Philip Adrian Booth and Christopher Saint Booth have put together a remarkable look at children of the grave, those children lost and forgotten, and buried with only a number as a site marker. The film will hold your attention and is spooky! Locations for filming of haunted sites included the states of Missouri, Arkansas, Illinois, Indiana, Kentucky, and the city of Los Angeles.

Viewers will find the journey to Zombie Road and its shadow children near St. Louis, Missouri macabre viewing. For the first time, a photo shot accurately captured some of these dead shadow children on film and is shown, and discussed.

Pythian Castle, located at Springfield, Missouri, is also covered in-depth. That this orphanage has ghosts is evident. The structure was also used during World War II to interrogate Nazi prisoners of war. The brutal history of what happened at this location lives on in its ghosts, and there are psychics and sensitives who relate stories about it.

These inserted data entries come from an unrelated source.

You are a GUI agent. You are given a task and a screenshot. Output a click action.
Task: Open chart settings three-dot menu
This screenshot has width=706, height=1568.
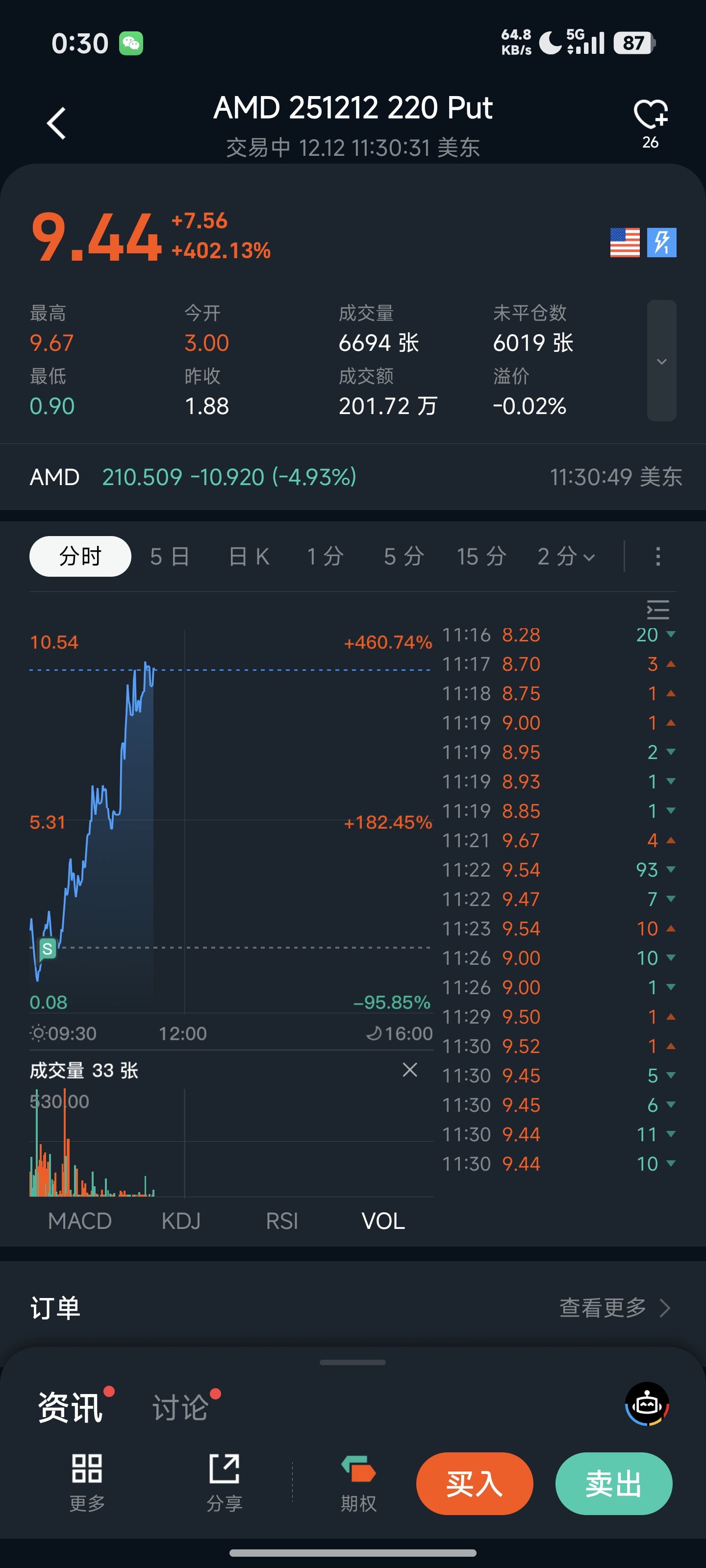coord(658,556)
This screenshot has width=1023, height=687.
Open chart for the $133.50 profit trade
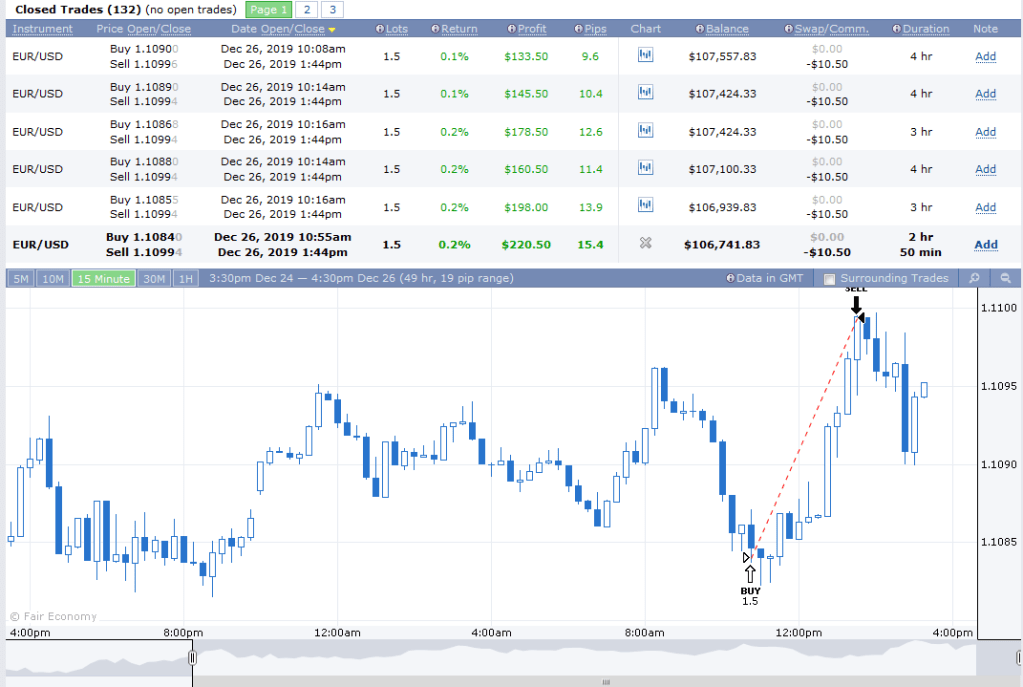645,56
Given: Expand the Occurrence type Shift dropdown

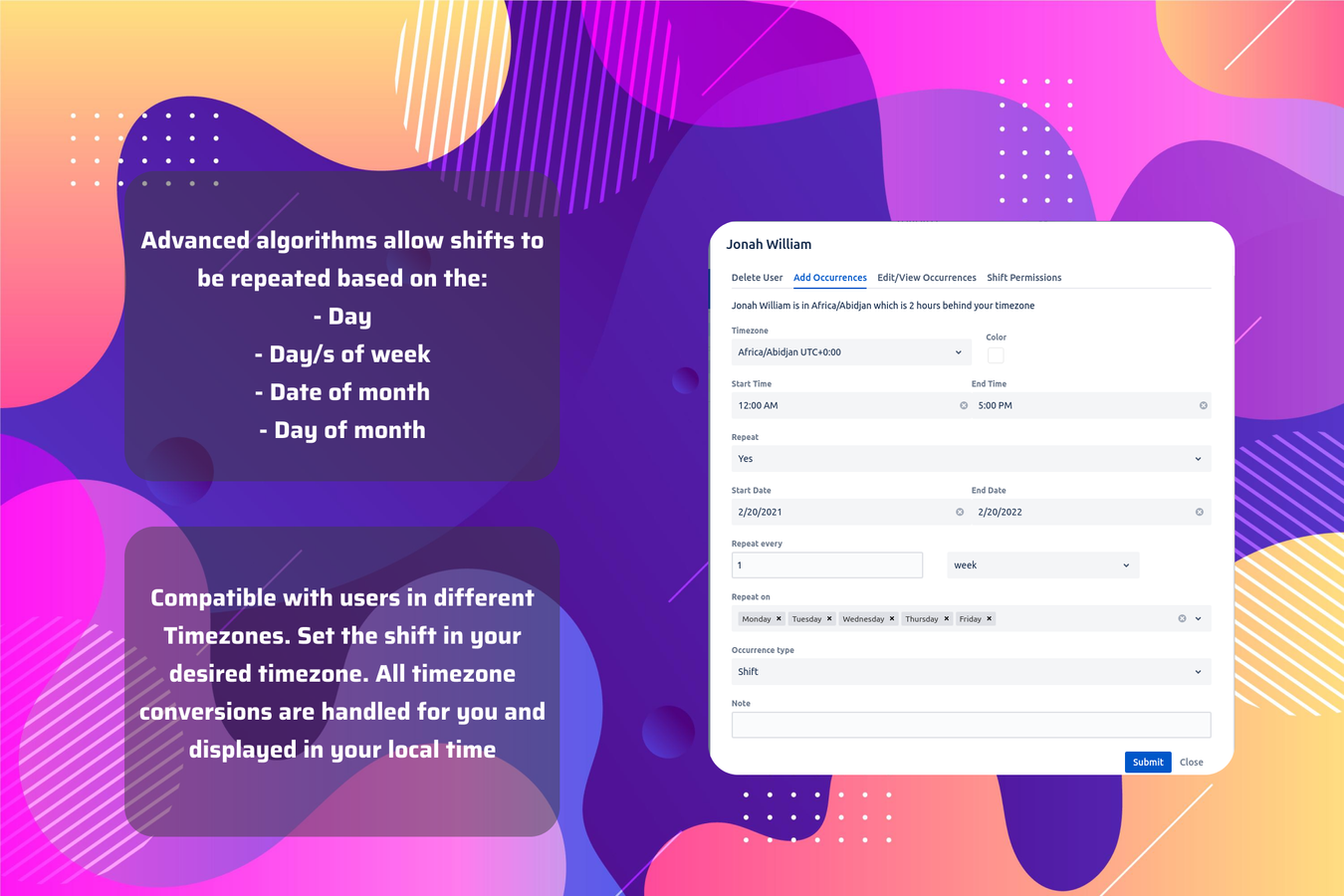Looking at the screenshot, I should [971, 672].
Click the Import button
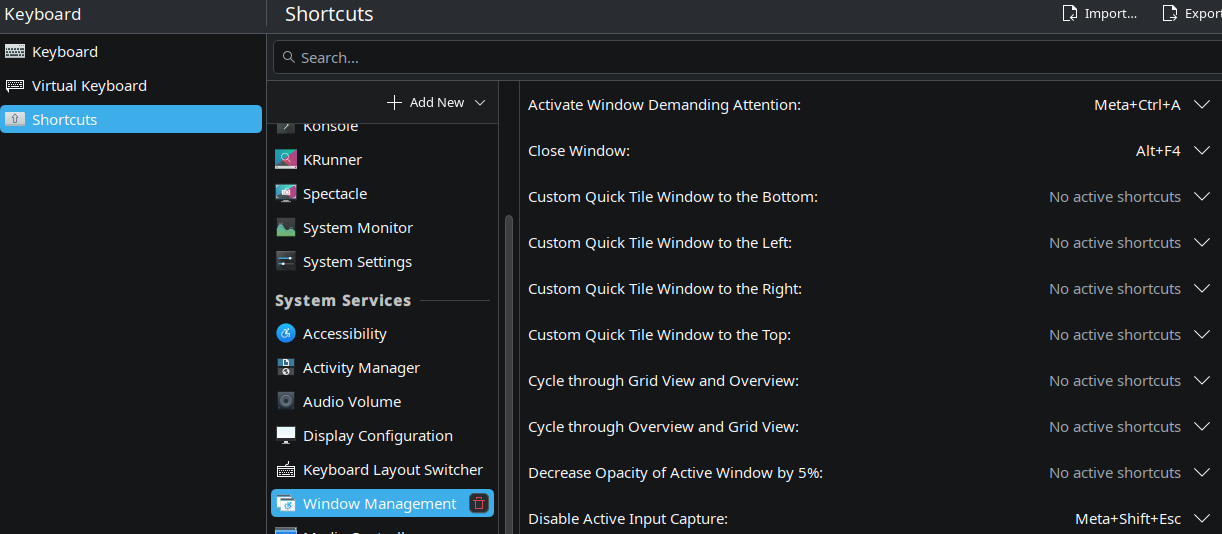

As a film about the paranormal and the supernatural, this should be among the viewer’s top selections for the year 2007. Scary and riveting, this one will hold your attention from beginning to end. The documentary features such notable paranormal investigators as: Troy Taylor, Rosemary Ellen Guiley, John Zaffis, and Keith Age. If you are interested in the paranormal, don’t miss this film!

Well crafted, historically accurate, concise, bluntly and honestly examined, truths revealed, exciting — these are a few words that define this fine DVD about ghosts and the paranormal. Highly recommended.